Baudelaire parle du besoin de surpasser la nature et dresse l'éloge du eyeliner, en décrivant "ce cadre noir rend le regard plus profond et plus singulier, donne à l'œil apparence plus décidée de fenêtre ouverte sur l'infini". Que penserait-il aujourd'hui d'un maquillage non seulement capable de faire illusion en masquant la peau mais pouvant en changer la composition même?

Le Figaro Madame a récemment publié un article de Marion Louis On n'arrête pas le progrès qui se lit comme une apologie moderne des cosmétiques à base de cellules souches, commençant par ce résumé enthousiaste:

"Technologies issues des cellules souches, explorations génétiques, maquillages 100% high-tech... Ça bouge dans les labos, ça bouillonne dans les éprouvettes! Jamais nos chercheurs n'ont travaillé aussi vite pour nous rajeunir, nous amincir, nous embellir. Le point sur les dernières révolutions cosméto et celles à venir".

Et citant Steve Jobs: "La meilleure façon de prédire le futur, c'est de le créer", elle s'exclame "Voici comment débute le nouveau chapitre de la lutte anti-âge".

Ce n'est que le début, nous devons donc sérieusement penser au futur que nous souhaitons créer. En octobre 2012, le Figaro publiait un article de Pauline Fréour Des ovocytes crées a partir de cellules de la peau qui expliquait comment des chercheurs japonais ont reprogrammé des cellules de peau en les transformant en cellules souches pluripotentes induites (IPS) pour créer des ovocytes.

Le Professeur Samir Hamamah, chef du service de La Biologie de la Reproduction au CHU de Montpellier, dit à propos de cette technique:

"Compte tenu de la rareté des dons d'ovocytes, c'est un enjeu de taille pour les couples infertiles".

Ici, les recherches sur les cellules souches de peau vont déjà plus loin qu'une application dans les cosmétiques. Que nous réserve l'avenir?

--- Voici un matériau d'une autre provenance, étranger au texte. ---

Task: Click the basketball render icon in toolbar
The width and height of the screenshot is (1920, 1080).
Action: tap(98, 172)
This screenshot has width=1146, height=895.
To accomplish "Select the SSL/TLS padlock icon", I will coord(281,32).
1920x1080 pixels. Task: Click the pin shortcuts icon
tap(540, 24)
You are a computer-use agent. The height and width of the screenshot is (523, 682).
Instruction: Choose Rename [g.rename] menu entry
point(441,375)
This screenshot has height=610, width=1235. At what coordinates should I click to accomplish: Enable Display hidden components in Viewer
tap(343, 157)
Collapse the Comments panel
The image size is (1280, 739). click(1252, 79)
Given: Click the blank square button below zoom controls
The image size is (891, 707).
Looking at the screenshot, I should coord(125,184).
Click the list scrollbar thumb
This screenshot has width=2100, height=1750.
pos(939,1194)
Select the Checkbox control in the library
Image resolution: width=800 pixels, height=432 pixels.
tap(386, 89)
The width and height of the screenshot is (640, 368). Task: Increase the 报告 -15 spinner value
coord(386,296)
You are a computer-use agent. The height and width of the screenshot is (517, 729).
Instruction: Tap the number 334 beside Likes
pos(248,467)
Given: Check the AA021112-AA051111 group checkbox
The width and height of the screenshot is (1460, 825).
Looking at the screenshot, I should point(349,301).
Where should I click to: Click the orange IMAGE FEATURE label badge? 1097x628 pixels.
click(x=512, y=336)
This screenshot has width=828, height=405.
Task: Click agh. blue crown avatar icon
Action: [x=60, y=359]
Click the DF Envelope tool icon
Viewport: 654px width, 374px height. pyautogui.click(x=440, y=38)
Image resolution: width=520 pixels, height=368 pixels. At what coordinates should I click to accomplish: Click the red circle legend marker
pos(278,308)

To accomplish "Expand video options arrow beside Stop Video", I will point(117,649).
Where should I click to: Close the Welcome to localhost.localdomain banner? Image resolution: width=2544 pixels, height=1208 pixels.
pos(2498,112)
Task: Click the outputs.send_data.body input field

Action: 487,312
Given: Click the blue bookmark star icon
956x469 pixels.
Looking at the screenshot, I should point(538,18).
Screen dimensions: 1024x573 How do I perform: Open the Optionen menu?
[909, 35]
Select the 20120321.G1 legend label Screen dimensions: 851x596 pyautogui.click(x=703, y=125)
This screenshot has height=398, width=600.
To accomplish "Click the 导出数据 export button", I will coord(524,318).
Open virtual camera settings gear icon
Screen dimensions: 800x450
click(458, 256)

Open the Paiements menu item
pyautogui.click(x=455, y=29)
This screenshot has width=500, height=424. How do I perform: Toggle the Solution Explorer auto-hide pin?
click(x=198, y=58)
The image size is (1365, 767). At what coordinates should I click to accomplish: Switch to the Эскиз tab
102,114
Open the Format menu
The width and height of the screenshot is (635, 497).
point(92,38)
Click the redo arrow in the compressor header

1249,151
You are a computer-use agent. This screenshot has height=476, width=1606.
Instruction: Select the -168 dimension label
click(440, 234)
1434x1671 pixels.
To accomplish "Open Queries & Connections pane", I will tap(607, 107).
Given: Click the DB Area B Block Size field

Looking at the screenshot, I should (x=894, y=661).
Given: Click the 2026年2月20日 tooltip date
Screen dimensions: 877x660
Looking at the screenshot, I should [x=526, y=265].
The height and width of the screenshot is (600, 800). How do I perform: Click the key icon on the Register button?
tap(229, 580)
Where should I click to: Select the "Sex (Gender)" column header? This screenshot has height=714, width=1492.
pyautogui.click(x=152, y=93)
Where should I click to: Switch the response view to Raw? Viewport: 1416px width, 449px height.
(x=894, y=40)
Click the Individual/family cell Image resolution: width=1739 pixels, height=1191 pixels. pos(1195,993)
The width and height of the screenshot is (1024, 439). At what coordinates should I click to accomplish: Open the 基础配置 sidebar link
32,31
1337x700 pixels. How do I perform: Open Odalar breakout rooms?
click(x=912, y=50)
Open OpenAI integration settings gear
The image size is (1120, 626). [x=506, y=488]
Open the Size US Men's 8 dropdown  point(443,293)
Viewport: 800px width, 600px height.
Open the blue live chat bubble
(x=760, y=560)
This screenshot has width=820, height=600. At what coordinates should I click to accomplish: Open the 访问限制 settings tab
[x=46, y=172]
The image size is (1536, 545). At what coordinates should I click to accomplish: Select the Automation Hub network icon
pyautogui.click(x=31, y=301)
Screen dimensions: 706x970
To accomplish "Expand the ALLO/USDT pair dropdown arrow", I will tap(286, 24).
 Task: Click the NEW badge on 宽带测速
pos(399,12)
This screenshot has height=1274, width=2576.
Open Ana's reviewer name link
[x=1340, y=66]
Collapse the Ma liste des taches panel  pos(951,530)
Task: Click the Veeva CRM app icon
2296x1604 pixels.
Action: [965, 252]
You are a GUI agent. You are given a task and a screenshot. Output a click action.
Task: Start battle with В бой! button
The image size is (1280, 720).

En décembre 2012, le Sénat adoptait une proposition de loi autorisant la recherche sur l'embryon et les cellules souches. On attend actuellement le vote de l'Assemblée Nationale.

The Atlantic prédit que 2013 sera l'année de la cellule souche. C'est cette année qu'il nous faut réfléchir au point jusqu'auquel nous voulons introduire les cellules souches dans nos vies.

Les cosmétiques qui paraissent futiles au premier regard ont beaucoup à nous dire à propos des avancées dans la recherche sur les cellules souches. Baudelaire déclarait:

"Analysez tout ce qui est naturel, toutes les actions et les désirs du pur homme naturel, vous ne trouverez rien que d'affreux. Tout ce qui est beau et noble est le résultat de la raison et du calcul".

Si cela est juste et que nous souhaitons étendre son éloge du maquillage aux cosmétiques à base de cellules souches, il nous faudra assurer nos calculs afin de recréer cette fois l'infini dans la peau, et non pas dans les os.